В этот момент в спальню вошел Жиль, появившийся со стороны парадной лестницы и явно смущенный тем, что застал Алису на ногах.

– Звонит твоя тетка.

– Алло! Тетя?.. Да, это я... Что? Непременно зайти к вам до середины дня?.. Хорошо. Раз это необходимо... А по телефону сказать вы не можете?

Присев на край постели и отнюдь не собираясь прикрыть грудь – ей нравилось ее показывать,– Алиса прежде всего поинтересовалась:

– Где ты был?

– Поднялся на минутку наверх. Спать мне больше не хотелось. Вот я и ушел к себе в кабинет, чтобы тебя не будить.

Жиль лгал. Он провел без сна долгие часы, лежа в темноте с открытыми глазами. А когда наконец слабые лучи дня пробились сквозь шторы, бесшумно встал.

Он испытывал потребность подняться наверх, поговорить с Колеттой.
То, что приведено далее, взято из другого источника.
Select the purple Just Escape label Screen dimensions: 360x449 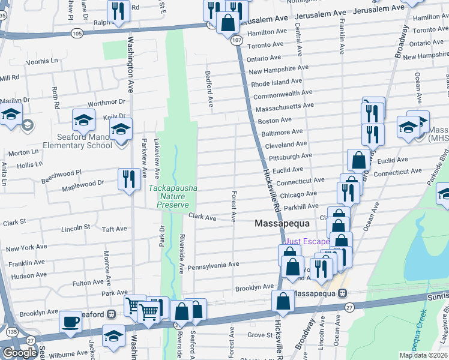[307, 242]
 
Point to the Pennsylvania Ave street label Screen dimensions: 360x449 [213, 265]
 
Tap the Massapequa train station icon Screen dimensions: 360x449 [343, 293]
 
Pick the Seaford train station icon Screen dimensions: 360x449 [111, 314]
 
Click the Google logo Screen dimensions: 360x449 [20, 352]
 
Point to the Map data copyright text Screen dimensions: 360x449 [423, 355]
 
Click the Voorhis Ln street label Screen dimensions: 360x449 [42, 61]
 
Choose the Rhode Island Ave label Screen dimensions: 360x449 [276, 82]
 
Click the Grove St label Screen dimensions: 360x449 [260, 335]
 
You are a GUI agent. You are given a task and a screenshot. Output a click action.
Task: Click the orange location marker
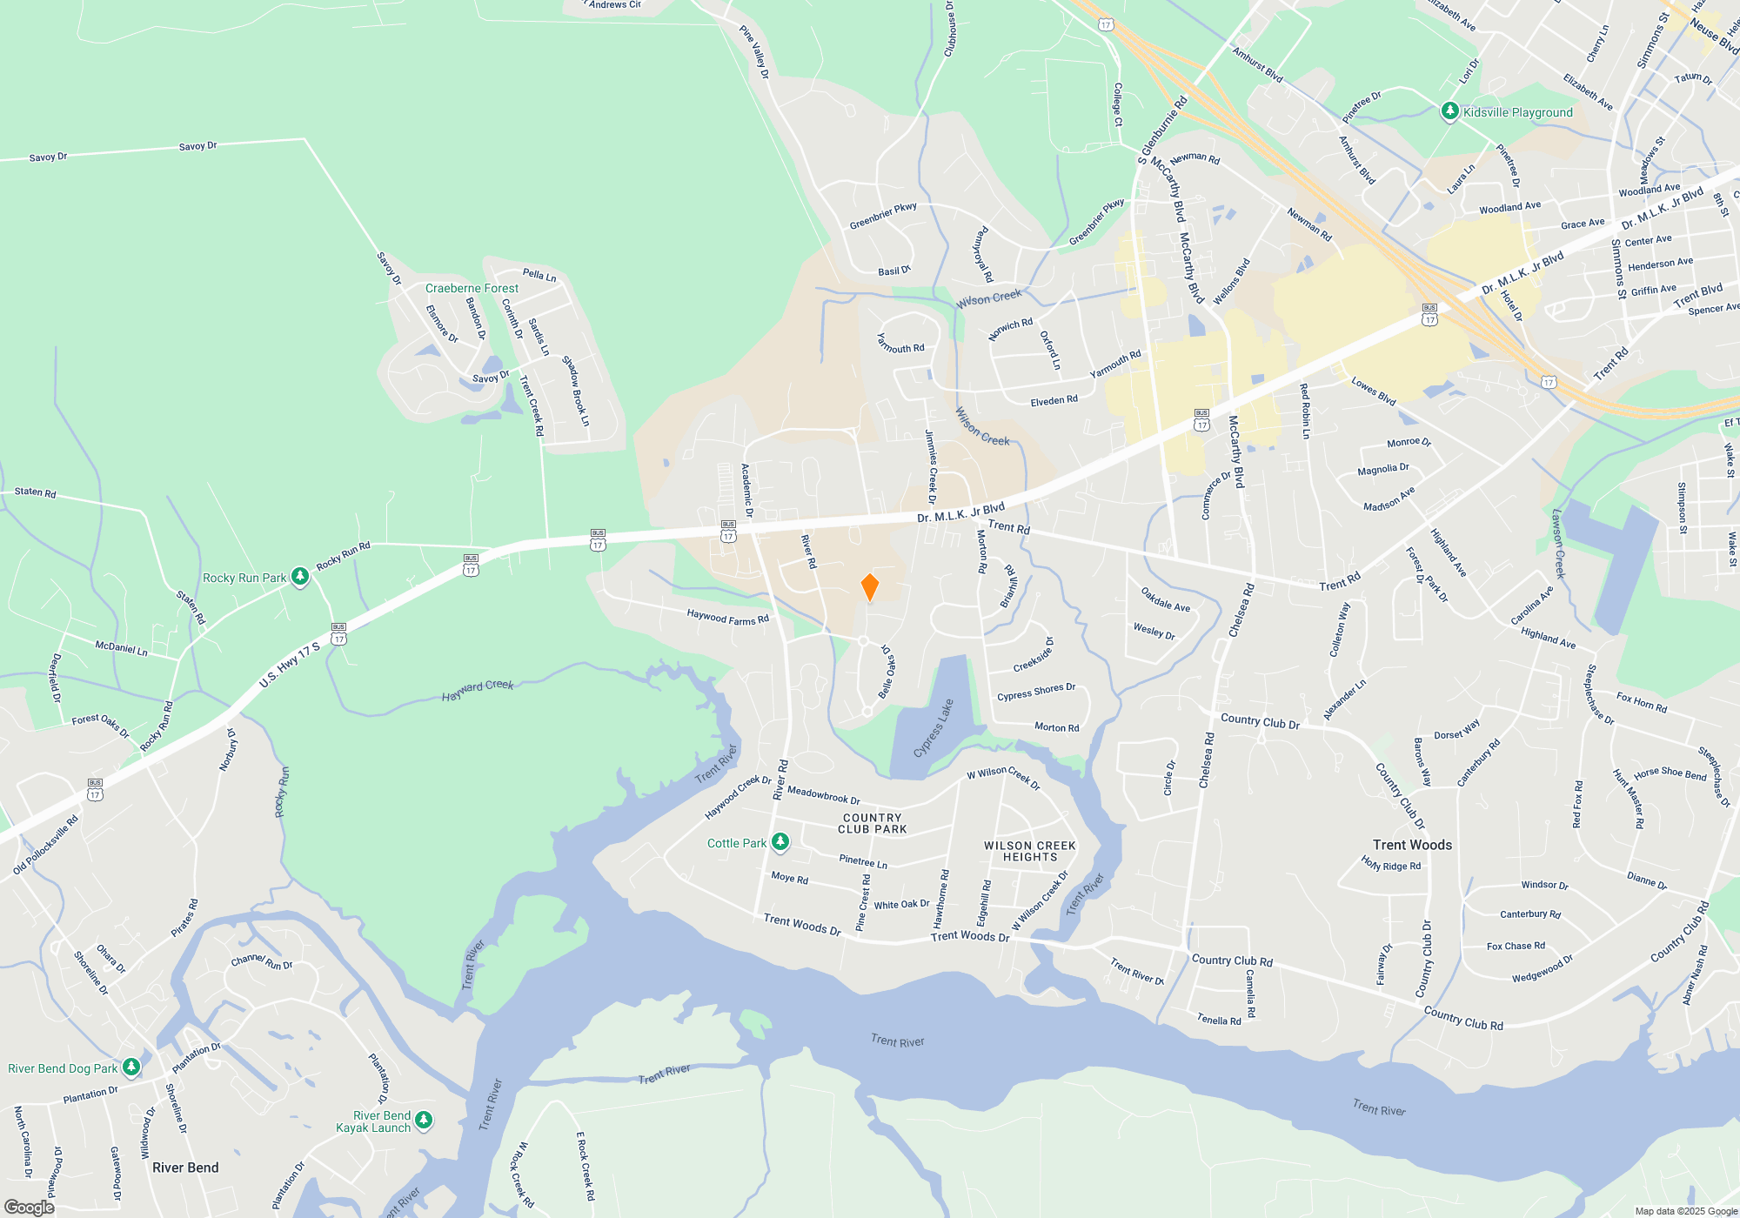point(869,587)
Завернул в столовую, где ее не оказалось, и мадам Ренке не без удивления спросила:

– Уже встали, Жиль? Сейчас только половина девятого. Вам что-нибудь нужно?
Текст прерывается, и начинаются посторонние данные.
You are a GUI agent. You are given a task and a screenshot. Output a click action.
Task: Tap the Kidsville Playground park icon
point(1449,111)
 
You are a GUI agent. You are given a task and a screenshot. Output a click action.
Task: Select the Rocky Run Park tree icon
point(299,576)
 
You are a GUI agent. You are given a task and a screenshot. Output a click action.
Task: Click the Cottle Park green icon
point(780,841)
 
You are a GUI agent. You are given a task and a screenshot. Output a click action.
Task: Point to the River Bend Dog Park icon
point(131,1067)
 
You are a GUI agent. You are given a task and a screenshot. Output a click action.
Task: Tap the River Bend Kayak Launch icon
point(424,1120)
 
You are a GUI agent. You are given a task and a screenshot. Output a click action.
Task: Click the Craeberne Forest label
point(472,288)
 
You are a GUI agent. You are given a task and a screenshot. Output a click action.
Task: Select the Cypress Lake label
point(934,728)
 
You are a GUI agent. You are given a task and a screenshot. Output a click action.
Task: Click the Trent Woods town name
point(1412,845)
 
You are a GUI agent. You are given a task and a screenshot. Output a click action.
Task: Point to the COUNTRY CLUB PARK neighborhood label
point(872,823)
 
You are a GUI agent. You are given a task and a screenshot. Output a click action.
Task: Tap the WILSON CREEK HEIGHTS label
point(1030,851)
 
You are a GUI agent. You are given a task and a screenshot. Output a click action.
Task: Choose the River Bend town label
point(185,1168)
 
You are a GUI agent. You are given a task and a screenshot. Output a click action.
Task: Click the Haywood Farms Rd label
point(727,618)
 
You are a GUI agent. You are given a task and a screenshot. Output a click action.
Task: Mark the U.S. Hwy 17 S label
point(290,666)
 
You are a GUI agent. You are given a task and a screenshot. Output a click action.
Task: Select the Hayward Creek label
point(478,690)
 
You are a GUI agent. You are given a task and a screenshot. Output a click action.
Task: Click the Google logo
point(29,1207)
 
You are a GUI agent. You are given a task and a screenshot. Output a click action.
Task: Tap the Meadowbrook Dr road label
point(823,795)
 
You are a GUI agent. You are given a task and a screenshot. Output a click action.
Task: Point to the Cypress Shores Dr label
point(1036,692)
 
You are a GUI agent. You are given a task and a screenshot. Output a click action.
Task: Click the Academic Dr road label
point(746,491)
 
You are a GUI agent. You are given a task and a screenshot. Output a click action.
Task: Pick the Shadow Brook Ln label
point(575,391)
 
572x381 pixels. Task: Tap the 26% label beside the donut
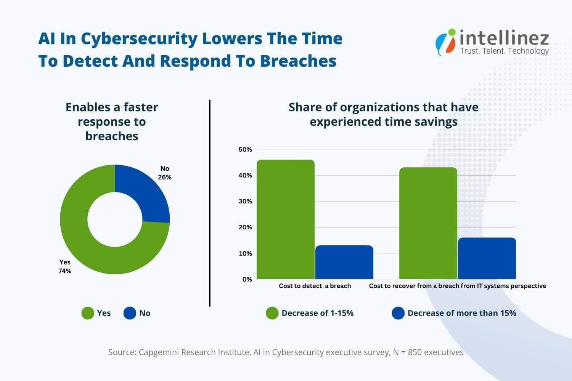[x=165, y=177]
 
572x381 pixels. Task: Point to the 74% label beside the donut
[x=65, y=271]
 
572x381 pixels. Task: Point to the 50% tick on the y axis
[x=245, y=149]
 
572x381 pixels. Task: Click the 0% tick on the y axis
[x=247, y=279]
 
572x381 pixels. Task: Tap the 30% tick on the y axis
[x=245, y=201]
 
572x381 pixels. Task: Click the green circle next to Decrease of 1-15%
[x=272, y=313]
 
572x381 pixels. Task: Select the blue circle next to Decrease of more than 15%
[x=398, y=313]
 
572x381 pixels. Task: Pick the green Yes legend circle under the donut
[x=88, y=313]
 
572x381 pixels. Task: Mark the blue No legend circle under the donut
[x=130, y=313]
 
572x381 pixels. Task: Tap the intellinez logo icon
[x=446, y=42]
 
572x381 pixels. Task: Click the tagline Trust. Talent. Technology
[x=504, y=51]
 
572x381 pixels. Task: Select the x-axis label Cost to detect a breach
[x=315, y=286]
Нет, ему ничего не было нужно. Жиль походил по столовой, заглянул на кухню, налил себе чашку кофе. Он был в пижаме и халате. Посмотрел на крайнее окно правого флигеля и удивился, увидев, что оно открыто. Потом заметил поднос с остатками завтрака. И лишь тогда решился спросить:

– Моя тетка уже встала?

– Мадам ушла еще полчаса назад. Все утро лил дождь. Улицы были синеватые, скользкие, небо пасмурное.

– Мне кажется, у вас звонит телефон.

Жиль тоже слышал звонки, но не обратил внимания: он еще не привык к тому, что слова "у вас" означают теперь для него – на втором этаже. Потом он спустился и застал Алису у аппарата.

Увидев ее обнаженную грудь, которую она так непринужденно выставляла напоказ, Жиль почувствовал себя неловко. Неловко ему стало и тогда, когда жена, несмотря на царивший в спальне интимный беспорядок, позвала туда прислугу.

– Завтрак, Марта! Ты не ел, Жиль?.. Значит, для месье тоже.

Алиса потянулась. Она была довольна. Встала, отдернула шторы, изумилась:

– Ну и ну! Дождь! – И тут же перескочила на новую тему: – Тетку видел?

– Она ушла в город.

– Тебе не кажется, что не так уж приятно, если она всегда будет есть вместе с нами?

Жиль охотно бы заперся в ванной и совершил свой утренний туалет в одиночестве, но не посмел. Алиса смотрела на него и отпускала замечания:

– Вот те на! У тебя, оказывается, на левой лопатке родимое пятно. У меня тоже есть-вот тут, на бедре, только поменьше. На, погляди.

Она очень просто стала женщиной. Ее это даже забавляло.

– Что будем делать утром?

– Первым делом мне надо заглянуть в гараж.

– По-моему, ты чем-то озабочен. Все еще думаешь об этой истории с доктором?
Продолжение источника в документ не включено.